Is it worth the money for membership?


----------



## Mick (May 19, 2001)

Only you can decide that based on your individual situation. People new to plowing can benefit from gaining knowledge of the industry. Small operators can benefit from the same, product endorsements and perhaps pick up some contracts. Larger businesses will benefit from networking.

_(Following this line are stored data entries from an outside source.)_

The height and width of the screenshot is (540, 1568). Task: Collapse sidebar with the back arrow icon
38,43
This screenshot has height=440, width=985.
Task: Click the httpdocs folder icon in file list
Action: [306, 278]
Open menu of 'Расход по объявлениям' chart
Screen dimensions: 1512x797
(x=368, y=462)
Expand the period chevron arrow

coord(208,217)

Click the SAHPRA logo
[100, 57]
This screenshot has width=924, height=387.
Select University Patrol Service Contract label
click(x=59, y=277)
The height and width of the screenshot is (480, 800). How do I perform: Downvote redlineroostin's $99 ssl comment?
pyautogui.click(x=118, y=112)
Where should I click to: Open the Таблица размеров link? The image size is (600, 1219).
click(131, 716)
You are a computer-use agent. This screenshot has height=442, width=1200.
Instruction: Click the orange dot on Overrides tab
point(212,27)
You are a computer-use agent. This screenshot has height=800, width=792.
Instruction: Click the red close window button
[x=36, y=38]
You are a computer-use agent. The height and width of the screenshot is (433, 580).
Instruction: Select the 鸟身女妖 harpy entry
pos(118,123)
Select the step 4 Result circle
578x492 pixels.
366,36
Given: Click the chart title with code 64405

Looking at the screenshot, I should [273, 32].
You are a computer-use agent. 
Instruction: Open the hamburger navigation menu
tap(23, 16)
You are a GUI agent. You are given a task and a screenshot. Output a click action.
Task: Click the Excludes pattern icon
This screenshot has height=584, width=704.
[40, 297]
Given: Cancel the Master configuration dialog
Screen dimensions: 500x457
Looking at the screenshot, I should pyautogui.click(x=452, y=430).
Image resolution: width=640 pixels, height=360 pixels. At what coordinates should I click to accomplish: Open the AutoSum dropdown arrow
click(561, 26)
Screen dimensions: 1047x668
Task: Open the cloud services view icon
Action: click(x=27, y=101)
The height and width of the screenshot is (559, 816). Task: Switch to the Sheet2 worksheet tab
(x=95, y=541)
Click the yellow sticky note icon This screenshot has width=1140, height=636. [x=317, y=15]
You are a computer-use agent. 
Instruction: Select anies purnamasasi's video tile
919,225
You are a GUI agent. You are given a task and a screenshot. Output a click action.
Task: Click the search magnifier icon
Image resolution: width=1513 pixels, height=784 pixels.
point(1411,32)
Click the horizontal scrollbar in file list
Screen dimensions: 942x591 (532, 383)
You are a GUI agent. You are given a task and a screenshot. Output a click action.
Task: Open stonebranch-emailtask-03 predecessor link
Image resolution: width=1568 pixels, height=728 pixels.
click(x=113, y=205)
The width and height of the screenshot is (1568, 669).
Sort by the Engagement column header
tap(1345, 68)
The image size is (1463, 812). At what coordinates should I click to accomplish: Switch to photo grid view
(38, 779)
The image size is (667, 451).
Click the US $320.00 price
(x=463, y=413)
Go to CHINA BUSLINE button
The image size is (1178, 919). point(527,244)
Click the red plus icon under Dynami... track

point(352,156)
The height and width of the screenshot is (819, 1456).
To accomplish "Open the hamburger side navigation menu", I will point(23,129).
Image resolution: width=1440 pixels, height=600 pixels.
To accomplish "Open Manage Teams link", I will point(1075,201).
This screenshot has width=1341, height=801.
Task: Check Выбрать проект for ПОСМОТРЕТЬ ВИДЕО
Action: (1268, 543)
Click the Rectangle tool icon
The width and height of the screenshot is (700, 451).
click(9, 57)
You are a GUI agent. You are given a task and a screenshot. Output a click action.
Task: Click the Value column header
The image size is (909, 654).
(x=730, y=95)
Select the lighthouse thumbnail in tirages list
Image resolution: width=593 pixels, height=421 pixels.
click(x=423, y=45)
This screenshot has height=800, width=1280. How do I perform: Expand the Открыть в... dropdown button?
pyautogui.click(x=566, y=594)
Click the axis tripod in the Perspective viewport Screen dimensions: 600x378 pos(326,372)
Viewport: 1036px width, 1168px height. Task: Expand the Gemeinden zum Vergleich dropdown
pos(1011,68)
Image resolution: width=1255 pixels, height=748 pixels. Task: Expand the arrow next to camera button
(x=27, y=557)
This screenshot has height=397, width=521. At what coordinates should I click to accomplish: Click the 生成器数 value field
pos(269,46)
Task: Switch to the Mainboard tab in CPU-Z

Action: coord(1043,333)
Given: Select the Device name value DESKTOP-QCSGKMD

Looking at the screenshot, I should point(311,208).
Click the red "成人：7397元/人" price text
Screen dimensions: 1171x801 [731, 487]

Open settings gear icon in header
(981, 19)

Of course, if you have many years experience, know all the products out there and know everything there is to know about everything, you can always pass on your wisdom to others.


----------



## chris k (Nov 5, 2002)

I wouldn't say that I know everything. I have been plowing for 13 years, 5 of which are for myself. I run 2 trucks doing 70 or so residential and commercial accounts. I guess I just question wether it will help me get some larger conntracts. Basically do people really care who belongs to what.


----------



## Mick (May 19, 2001)

Again, I'd say "It depends". I heard that some cities/states were awarding points to those who belonged to SIMA when awarding a contract. In my area - No. I actually came close to losing an account because I do belong to SIMA. When I mentioned my membership while giving a "sales pitch" the guy asked me why I needed to belong to an organization. 

My remark about "knowing everything" was intended as a small attempt at humor (very small). I wasn't implying anything about you, in particular.


----------



## chris k (Nov 5, 2002)

No sweat... I didn't take it as an insult. In years past I have disliked plowing. I have come to the decision that it is easy money, comes with the landscape territory and that I am going to try and grow the snow plowing part of the business. I just did't know if belonging to SIMA would help. Obviously you only get out of it what you are willing to put into it...
So you got the contract?


----------



## Mick (May 19, 2001)

Yep, got it last year. Then lost it this year. Oh, well. That's the way it goes.


----------



## Doctordo (Dec 13, 2001)

What is Sima?


----------



## digger242j (Nov 22, 2001)

There's a great big link to it at the top of many of these pages, right next to where it says PlowSite (although it changes when you change pages). At the very least it's worth taking a look at it. Many of the regulars here belong...


----------



## Chuck Smith (Dec 30, 1999)

www.sima.org

There is also a SIMA Forum here at PlowSite.

IMO? Definitely worth every penny, but as it was said, you get out of it what you put into it.

Do a search here, it has been discussed over and over.

~Chuck


----------



## plowjockey (Dec 3, 2000)

Fro business contacts, information and support as well as the backing of the premiere association in the industry I say it is great.

Bruce C. Barger


----------



## Brother1 (Oct 29, 2002)

Just my 2 cents - I joined SIMA the day after I found this site. A lot of great info there (as well as here). Dues are reasonable compared to other organizations.


----------



## JCurtis (May 14, 2001)

Is becoming a SIMA member worth the investment????


IN A WORD............. YES!!!!


----------